* Extrait du texte *
Marie-Paule Kumps, comédienne : la passion d'une passionnée !

Marie-Paule, évoquons le parcours de votre vie. Quand et où a-t-elle commencé ?
Elle a commencé quand je suis née. Il y a de ça déjà un bon moment (Rires…). J’étais la quatrième de 4 enfants. Je pense que j’étais une petite fille assez choyée avec un grand frère qui avait 10 ans de plus que moi, ce qui me paraissait à l’époque très confortable.

Pourquoi ?
C’est un deuxième papa. Mon père travaillait beaucoup. Les pères à l’époque étaient moins proches de leurs enfants. Maintenant, ils langent les bébés. C’était bien pratique d’avoir un grand frère de 10 ans de plus que moi. Adolescente, il fut aussi mon confident. Entre un deuxième papa, un grand frère et deux sœurs, moi, la petite dernière, j’étais plutôt assez gâtée.
Je pense que j’ai toujours été quelqu’un qui faisait énormément de bruit. Probablement, parce que, quand il y a 6 personnes, ça fait beaucoup de monde et étant la plus petite, je voulais aussi m’exprimer. J’avais très envie qu’on m’entende et donc je parlais sans cesse et fort. On a retrouvé des enregistrements de petits moments quotidiens et on entend toujours une grosse voix qui essaie de se faire entendre. On ne comprend pas grand chose de ce qu’elle dit mais c’était moi ! Donc voilà, c’est la petite fille que j’étais … Une petite fille qui avait très très soif de vivre, de découvrir des choses. J’ai toujours été très gourmande de la vie.

* Données de position des mots et des éléments *

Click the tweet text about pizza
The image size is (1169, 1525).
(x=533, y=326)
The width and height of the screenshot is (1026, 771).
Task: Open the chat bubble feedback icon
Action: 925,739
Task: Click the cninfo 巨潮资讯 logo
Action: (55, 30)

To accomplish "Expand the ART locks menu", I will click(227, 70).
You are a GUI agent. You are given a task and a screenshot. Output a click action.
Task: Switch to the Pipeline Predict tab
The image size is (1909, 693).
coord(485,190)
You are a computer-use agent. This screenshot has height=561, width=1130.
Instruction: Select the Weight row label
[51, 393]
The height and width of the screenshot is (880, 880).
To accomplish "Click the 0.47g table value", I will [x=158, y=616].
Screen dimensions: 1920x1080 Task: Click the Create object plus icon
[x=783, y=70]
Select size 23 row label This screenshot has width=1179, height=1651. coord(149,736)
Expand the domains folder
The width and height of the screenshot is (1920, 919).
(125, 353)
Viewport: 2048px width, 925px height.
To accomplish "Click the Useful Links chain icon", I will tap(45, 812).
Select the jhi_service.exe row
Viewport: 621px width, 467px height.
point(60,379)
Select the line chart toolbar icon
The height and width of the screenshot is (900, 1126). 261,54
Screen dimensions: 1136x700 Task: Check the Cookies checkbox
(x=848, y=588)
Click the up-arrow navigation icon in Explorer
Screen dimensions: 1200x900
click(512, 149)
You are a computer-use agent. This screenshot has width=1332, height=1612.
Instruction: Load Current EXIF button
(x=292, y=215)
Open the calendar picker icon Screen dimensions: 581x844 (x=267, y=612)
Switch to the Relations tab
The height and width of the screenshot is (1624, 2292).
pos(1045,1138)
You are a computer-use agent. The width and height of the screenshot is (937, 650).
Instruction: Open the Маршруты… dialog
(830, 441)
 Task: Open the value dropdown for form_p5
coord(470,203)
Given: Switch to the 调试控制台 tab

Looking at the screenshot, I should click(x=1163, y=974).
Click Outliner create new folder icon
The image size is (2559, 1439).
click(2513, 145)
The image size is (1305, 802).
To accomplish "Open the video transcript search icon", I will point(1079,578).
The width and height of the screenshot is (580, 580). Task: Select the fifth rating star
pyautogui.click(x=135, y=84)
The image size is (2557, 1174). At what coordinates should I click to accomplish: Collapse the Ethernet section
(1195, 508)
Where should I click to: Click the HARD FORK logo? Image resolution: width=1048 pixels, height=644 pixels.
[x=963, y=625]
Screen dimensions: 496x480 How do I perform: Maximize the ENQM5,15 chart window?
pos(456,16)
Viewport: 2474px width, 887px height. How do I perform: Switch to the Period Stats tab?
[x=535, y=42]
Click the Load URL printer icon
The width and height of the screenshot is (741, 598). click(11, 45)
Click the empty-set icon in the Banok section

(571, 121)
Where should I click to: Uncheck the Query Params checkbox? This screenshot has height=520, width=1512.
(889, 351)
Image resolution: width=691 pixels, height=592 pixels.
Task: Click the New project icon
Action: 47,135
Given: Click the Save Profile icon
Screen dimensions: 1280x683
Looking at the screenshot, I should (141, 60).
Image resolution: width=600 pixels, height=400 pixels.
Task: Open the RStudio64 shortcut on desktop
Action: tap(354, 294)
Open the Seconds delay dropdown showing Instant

* Vos tâches *
1. Recopiez le passage de l'entretien qui va de « Elle a commencé » jusqu'à « plutôt assez gâtée. » inclus.
2. D'après l'entretien, les affirmations suivantes sont-elles vraies ? Répondez par oui ou par non, en citant chaque fois les mots de l'entretien qui tranchent.
(a) Marie-Paule Kumps était l'aînée de quatre enfants.
(b) Son grand frère avait dix ans de plus qu'elle.
(c) Petite, elle parlait peu et à voix basse.

* Exercices corrigés *
1.
Elle a commencé quand je suis née. Il y a de ça déjà un bon moment (Rires…). J’étais la quatrième de 4 enfants. Je pense que j’étais une petite fille assez choyée avec un grand frère qui avait 10 ans de plus que moi, ce qui me paraissait à l’époque très confortable.

Pourquoi ?
C’est un deuxième papa. Mon père travaillait beaucoup. Les pères à l’époque étaient moins proches de leurs enfants. Maintenant, ils langent les bébés. C’était bien pratique d’avoir un grand frère de 10 ans de plus que moi. Adolescente, il fut aussi mon confident. Entre un deuxième papa, un grand frère et deux sœurs, moi, la petite dernière, j’étais plutôt assez gâtée.

2.
(a) Non : « J’étais la quatrième de 4 enfants. »
(b) Oui : « un grand frère qui avait 10 ans de plus que moi ».
(c) Non : « je parlais sans cesse et fort ».